(Beginning of DATA RECORDS)
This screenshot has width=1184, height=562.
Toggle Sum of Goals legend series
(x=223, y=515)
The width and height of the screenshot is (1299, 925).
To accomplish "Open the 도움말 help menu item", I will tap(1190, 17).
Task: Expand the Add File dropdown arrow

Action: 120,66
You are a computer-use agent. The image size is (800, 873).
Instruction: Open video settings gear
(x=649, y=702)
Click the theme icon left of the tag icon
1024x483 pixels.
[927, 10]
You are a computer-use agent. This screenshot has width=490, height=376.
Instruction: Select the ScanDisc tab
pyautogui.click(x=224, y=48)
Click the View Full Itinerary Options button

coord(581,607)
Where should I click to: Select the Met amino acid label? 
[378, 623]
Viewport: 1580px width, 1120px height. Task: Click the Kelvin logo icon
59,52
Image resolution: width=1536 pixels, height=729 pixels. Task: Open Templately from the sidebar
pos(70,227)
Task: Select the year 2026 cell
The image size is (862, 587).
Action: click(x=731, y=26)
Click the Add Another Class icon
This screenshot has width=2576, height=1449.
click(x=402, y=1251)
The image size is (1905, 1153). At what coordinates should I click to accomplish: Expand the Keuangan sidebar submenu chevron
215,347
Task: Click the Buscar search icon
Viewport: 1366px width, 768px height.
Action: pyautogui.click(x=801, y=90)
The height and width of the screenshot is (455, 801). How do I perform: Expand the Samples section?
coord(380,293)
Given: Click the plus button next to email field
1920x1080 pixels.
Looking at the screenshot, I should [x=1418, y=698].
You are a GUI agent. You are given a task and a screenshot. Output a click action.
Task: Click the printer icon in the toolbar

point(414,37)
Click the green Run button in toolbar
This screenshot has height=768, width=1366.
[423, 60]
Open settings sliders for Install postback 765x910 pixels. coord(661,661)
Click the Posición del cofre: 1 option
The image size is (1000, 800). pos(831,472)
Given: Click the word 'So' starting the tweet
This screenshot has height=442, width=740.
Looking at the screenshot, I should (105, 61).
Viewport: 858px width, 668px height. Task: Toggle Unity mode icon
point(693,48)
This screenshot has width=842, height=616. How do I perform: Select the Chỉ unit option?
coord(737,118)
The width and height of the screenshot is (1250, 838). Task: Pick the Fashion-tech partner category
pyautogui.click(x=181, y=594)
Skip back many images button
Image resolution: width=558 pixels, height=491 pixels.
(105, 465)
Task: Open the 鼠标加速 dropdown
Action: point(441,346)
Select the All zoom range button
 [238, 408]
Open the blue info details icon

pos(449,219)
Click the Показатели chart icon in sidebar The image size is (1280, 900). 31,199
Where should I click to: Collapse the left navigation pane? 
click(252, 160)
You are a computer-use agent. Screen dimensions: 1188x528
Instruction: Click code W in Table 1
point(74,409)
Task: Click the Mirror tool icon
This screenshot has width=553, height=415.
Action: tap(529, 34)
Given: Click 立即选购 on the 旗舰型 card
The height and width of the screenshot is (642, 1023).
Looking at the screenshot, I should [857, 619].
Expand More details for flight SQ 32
(End of DATA RECORDS)
THE PROBLEM:
Read through the entries and copy each line in which "agent" appears.

ANSWER SECTION:
You are a computer-use agent. The image size is (800, 873).
You are a computer-use agent. This screenshot has width=490, height=376.
You are a GUI agent. You are given a task and a screenshot. Output a click action.
You are a computer-use agent. Screen dimensions: 1188x528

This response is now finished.